» **TASK**
The records below are to be retyped in full, without any alteration.

(Stored items)
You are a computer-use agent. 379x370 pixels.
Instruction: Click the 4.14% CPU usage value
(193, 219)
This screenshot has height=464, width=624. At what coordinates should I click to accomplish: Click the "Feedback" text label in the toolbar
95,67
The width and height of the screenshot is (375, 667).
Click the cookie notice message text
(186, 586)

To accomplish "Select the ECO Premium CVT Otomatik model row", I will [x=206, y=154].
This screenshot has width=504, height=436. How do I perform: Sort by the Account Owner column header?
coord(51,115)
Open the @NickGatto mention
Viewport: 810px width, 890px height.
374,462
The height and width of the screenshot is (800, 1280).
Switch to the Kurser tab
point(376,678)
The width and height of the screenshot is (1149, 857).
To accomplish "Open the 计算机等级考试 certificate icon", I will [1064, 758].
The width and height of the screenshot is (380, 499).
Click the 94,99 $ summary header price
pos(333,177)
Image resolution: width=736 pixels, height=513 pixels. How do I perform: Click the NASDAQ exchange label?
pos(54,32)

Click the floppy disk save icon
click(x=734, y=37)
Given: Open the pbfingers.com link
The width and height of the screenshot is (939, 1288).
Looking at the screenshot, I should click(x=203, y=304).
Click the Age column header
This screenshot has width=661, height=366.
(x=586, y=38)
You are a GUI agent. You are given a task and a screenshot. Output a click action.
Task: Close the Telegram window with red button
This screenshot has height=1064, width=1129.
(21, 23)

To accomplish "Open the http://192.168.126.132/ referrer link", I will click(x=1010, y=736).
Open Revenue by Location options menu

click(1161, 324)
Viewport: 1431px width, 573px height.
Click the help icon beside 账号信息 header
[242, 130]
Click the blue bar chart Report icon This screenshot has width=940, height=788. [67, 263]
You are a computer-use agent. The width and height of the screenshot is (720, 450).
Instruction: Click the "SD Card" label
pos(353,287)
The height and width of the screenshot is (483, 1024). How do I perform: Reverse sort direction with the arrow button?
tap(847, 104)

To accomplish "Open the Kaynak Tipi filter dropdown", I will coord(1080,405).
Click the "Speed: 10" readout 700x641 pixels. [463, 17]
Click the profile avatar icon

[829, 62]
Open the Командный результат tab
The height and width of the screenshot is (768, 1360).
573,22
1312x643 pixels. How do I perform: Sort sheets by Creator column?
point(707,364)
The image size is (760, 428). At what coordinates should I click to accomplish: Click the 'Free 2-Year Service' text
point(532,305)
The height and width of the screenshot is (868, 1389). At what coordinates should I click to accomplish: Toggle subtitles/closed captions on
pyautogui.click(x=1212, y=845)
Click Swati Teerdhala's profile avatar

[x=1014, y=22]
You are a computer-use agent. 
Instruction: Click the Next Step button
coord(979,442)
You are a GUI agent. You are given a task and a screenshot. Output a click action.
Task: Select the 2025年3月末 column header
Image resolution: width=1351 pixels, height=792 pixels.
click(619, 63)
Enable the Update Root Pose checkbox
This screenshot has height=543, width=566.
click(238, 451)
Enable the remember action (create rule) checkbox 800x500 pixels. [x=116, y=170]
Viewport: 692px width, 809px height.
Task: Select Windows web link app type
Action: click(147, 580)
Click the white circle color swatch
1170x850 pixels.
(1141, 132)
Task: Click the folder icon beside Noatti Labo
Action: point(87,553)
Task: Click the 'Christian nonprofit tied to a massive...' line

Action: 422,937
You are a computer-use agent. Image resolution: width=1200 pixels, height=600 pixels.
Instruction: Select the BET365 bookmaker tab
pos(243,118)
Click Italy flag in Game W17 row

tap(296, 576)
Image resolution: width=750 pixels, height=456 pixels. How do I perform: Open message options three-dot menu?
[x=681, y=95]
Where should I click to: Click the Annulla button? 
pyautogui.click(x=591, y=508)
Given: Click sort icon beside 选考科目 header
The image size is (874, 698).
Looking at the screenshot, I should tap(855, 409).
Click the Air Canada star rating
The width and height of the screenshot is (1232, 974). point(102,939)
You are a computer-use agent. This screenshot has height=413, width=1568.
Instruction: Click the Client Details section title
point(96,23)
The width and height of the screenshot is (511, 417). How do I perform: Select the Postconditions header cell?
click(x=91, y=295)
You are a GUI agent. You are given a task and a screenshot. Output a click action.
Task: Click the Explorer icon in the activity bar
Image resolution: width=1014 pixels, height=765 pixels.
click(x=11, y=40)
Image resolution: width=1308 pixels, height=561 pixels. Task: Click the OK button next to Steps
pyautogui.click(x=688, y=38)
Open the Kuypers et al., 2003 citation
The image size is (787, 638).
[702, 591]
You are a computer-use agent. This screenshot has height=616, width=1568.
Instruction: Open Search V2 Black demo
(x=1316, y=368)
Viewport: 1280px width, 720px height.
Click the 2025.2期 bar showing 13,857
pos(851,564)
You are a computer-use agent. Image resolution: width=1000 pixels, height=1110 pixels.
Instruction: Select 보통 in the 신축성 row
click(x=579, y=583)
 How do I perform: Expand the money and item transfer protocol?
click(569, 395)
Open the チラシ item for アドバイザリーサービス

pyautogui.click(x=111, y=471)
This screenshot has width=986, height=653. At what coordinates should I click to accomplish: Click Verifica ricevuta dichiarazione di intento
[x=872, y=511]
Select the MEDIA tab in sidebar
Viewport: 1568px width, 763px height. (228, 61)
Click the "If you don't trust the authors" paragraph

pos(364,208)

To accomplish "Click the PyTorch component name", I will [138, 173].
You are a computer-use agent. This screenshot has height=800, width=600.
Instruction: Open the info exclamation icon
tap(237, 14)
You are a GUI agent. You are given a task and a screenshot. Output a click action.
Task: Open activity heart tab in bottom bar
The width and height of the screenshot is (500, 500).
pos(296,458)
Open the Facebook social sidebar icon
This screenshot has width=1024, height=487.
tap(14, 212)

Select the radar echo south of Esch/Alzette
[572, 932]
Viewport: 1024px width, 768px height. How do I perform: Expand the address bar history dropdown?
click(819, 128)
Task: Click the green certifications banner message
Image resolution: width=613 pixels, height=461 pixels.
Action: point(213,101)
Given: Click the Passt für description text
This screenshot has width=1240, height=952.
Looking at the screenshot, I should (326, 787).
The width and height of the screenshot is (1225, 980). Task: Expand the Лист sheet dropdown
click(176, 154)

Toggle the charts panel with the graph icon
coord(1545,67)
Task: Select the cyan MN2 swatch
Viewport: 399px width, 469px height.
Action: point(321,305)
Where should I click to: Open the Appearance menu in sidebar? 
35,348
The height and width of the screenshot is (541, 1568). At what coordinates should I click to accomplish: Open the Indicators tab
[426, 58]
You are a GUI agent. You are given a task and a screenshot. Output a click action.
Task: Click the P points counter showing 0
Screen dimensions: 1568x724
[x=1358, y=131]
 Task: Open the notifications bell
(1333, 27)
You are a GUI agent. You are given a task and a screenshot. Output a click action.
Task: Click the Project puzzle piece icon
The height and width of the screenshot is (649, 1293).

» **OUTPUT OF THE TASK**
You are a computer-use agent. 379x370 pixels.
Instruction: Click the 4.14% CPU usage value
(193, 219)
This screenshot has height=464, width=624. At what coordinates should I click to accomplish: Click the "Feedback" text label in the toolbar
95,67
The width and height of the screenshot is (375, 667).
Click the cookie notice message text
(186, 586)

To accomplish "Select the ECO Premium CVT Otomatik model row", I will [x=206, y=154].
This screenshot has width=504, height=436. How do I perform: Sort by the Account Owner column header?
coord(51,115)
Open the @NickGatto mention
Viewport: 810px width, 890px height.
374,462
The height and width of the screenshot is (800, 1280).
Switch to the Kurser tab
point(376,678)
The width and height of the screenshot is (1149, 857).
To accomplish "Open the 计算机等级考试 certificate icon", I will [1064, 758].
The width and height of the screenshot is (380, 499).
Click the 94,99 $ summary header price
pos(333,177)
Image resolution: width=736 pixels, height=513 pixels. How do I perform: Click the NASDAQ exchange label?
pos(54,32)

Click the floppy disk save icon
click(x=734, y=37)
Given: Open the pbfingers.com link
The width and height of the screenshot is (939, 1288).
Looking at the screenshot, I should click(x=203, y=304).
Click the Age column header
This screenshot has width=661, height=366.
(x=586, y=38)
You are a GUI agent. You are given a task and a screenshot. Output a click action.
Task: Close the Telegram window with red button
This screenshot has height=1064, width=1129.
(21, 23)

To accomplish "Open the http://192.168.126.132/ referrer link", I will click(x=1010, y=736).
Open Revenue by Location options menu

click(1161, 324)
Viewport: 1431px width, 573px height.
Click the help icon beside 账号信息 header
[242, 130]
Click the blue bar chart Report icon This screenshot has width=940, height=788. [67, 263]
You are a computer-use agent. The width and height of the screenshot is (720, 450).
Instruction: Click the "SD Card" label
pos(353,287)
The height and width of the screenshot is (483, 1024). How do I perform: Reverse sort direction with the arrow button?
tap(847, 104)

To accomplish "Open the Kaynak Tipi filter dropdown", I will coord(1080,405).
Click the "Speed: 10" readout 700x641 pixels. [463, 17]
Click the profile avatar icon

[829, 62]
Open the Командный результат tab
The height and width of the screenshot is (768, 1360).
573,22
1312x643 pixels. How do I perform: Sort sheets by Creator column?
point(707,364)
The image size is (760, 428). At what coordinates should I click to accomplish: Click the 'Free 2-Year Service' text
point(532,305)
The height and width of the screenshot is (868, 1389). At what coordinates should I click to accomplish: Toggle subtitles/closed captions on
pyautogui.click(x=1212, y=845)
Click Swati Teerdhala's profile avatar

[x=1014, y=22]
You are a computer-use agent. 
Instruction: Click the Next Step button
coord(979,442)
You are a GUI agent. You are given a task and a screenshot. Output a click action.
Task: Select the 2025年3月末 column header
Image resolution: width=1351 pixels, height=792 pixels.
click(619, 63)
Enable the Update Root Pose checkbox
This screenshot has height=543, width=566.
click(238, 451)
Enable the remember action (create rule) checkbox 800x500 pixels. [x=116, y=170]
Viewport: 692px width, 809px height.
Task: Select Windows web link app type
Action: click(147, 580)
Click the white circle color swatch
1170x850 pixels.
(1141, 132)
Task: Click the folder icon beside Noatti Labo
Action: point(87,553)
Task: Click the 'Christian nonprofit tied to a massive...' line

Action: 422,937
You are a computer-use agent. Image resolution: width=1200 pixels, height=600 pixels.
Instruction: Select the BET365 bookmaker tab
pos(243,118)
Click Italy flag in Game W17 row

tap(296, 576)
Image resolution: width=750 pixels, height=456 pixels. How do I perform: Open message options three-dot menu?
[x=681, y=95]
Where should I click to: Click the Annulla button? 
pyautogui.click(x=591, y=508)
Given: Click sort icon beside 选考科目 header
The image size is (874, 698).
Looking at the screenshot, I should tap(855, 409).
Click the Air Canada star rating
The width and height of the screenshot is (1232, 974). point(102,939)
You are a computer-use agent. This screenshot has height=413, width=1568.
Instruction: Click the Client Details section title
point(96,23)
The width and height of the screenshot is (511, 417). How do I perform: Select the Postconditions header cell?
click(x=91, y=295)
You are a GUI agent. You are given a task and a screenshot. Output a click action.
Task: Click the Explorer icon in the activity bar
Image resolution: width=1014 pixels, height=765 pixels.
click(x=11, y=40)
Image resolution: width=1308 pixels, height=561 pixels. Task: Click the OK button next to Steps
pyautogui.click(x=688, y=38)
Open the Kuypers et al., 2003 citation
The image size is (787, 638).
[702, 591]
You are a computer-use agent. This screenshot has height=616, width=1568.
Instruction: Open Search V2 Black demo
(x=1316, y=368)
Viewport: 1280px width, 720px height.
Click the 2025.2期 bar showing 13,857
pos(851,564)
You are a computer-use agent. Image resolution: width=1000 pixels, height=1110 pixels.
Instruction: Select 보통 in the 신축성 row
click(x=579, y=583)
 How do I perform: Expand the money and item transfer protocol?
click(569, 395)
Open the チラシ item for アドバイザリーサービス

pyautogui.click(x=111, y=471)
This screenshot has width=986, height=653. At what coordinates should I click to accomplish: Click Verifica ricevuta dichiarazione di intento
[x=872, y=511]
Select the MEDIA tab in sidebar
Viewport: 1568px width, 763px height. (228, 61)
Click the "If you don't trust the authors" paragraph

pos(364,208)

To accomplish "Click the PyTorch component name", I will [138, 173].
You are a computer-use agent. This screenshot has height=800, width=600.
Instruction: Open the info exclamation icon
tap(237, 14)
You are a GUI agent. You are given a task and a screenshot. Output a click action.
Task: Open activity heart tab in bottom bar
The width and height of the screenshot is (500, 500).
pos(296,458)
Open the Facebook social sidebar icon
This screenshot has width=1024, height=487.
tap(14, 212)

Select the radar echo south of Esch/Alzette
[572, 932]
Viewport: 1024px width, 768px height. How do I perform: Expand the address bar history dropdown?
click(819, 128)
Task: Click the green certifications banner message
Image resolution: width=613 pixels, height=461 pixels.
Action: point(213,101)
Given: Click the Passt für description text
This screenshot has width=1240, height=952.
Looking at the screenshot, I should (326, 787).
The width and height of the screenshot is (1225, 980). Task: Expand the Лист sheet dropdown
click(176, 154)

Toggle the charts panel with the graph icon
coord(1545,67)
Task: Select the cyan MN2 swatch
Viewport: 399px width, 469px height.
Action: point(321,305)
Where should I click to: Open the Appearance menu in sidebar? 
35,348
The height and width of the screenshot is (541, 1568). At what coordinates should I click to accomplish: Open the Indicators tab
[426, 58]
You are a GUI agent. You are given a task and a screenshot. Output a click action.
Task: Click the P points counter showing 0
Screen dimensions: 1568x724
[x=1358, y=131]
 Task: Open the notifications bell
(1333, 27)
You are a GUI agent. You are given a task and a screenshot. Output a click action.
Task: Click the Project puzzle piece icon
The height and width of the screenshot is (649, 1293).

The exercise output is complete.